__Action item__.
If a line of the entries below includes the word "computer", it counts; state the total and nothing further.

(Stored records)
"""

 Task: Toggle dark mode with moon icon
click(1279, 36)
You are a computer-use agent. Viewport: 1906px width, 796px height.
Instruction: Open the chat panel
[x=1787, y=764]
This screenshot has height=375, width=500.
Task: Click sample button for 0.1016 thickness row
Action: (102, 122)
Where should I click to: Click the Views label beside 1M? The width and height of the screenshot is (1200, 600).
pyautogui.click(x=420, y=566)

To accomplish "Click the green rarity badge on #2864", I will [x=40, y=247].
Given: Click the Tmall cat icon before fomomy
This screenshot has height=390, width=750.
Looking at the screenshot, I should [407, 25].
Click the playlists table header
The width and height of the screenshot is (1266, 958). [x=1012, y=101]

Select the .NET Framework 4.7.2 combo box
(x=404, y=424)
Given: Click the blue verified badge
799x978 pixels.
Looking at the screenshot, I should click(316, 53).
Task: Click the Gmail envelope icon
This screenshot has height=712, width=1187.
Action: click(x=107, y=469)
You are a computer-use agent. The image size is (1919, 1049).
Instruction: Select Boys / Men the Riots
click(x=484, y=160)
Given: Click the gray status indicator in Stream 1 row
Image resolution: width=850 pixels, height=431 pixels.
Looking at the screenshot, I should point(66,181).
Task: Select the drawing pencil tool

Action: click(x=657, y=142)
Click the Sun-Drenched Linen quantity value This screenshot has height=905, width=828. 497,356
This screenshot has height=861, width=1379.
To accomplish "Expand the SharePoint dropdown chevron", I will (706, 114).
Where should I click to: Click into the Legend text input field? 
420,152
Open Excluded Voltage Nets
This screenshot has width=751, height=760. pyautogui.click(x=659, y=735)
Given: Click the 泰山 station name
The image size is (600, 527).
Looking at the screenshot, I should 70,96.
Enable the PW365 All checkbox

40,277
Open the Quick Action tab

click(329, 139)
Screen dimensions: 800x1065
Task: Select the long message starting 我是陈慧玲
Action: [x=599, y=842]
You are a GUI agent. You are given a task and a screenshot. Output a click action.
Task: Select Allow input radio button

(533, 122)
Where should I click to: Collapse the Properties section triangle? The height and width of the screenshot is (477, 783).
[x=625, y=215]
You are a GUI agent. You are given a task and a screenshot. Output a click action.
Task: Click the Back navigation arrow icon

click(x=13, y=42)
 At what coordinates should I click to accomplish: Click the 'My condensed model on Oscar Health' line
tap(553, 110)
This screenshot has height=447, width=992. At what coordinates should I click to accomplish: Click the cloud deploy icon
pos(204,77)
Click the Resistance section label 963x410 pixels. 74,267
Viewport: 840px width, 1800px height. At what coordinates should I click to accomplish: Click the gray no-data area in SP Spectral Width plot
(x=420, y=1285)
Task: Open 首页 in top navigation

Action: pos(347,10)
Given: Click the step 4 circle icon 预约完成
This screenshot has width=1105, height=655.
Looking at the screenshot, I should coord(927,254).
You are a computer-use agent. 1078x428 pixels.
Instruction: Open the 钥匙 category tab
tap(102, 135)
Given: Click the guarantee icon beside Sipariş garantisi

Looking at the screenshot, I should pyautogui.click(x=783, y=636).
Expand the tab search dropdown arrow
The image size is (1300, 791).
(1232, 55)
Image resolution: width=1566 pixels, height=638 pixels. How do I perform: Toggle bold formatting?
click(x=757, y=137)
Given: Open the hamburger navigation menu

"""

__Solution to this task__.
3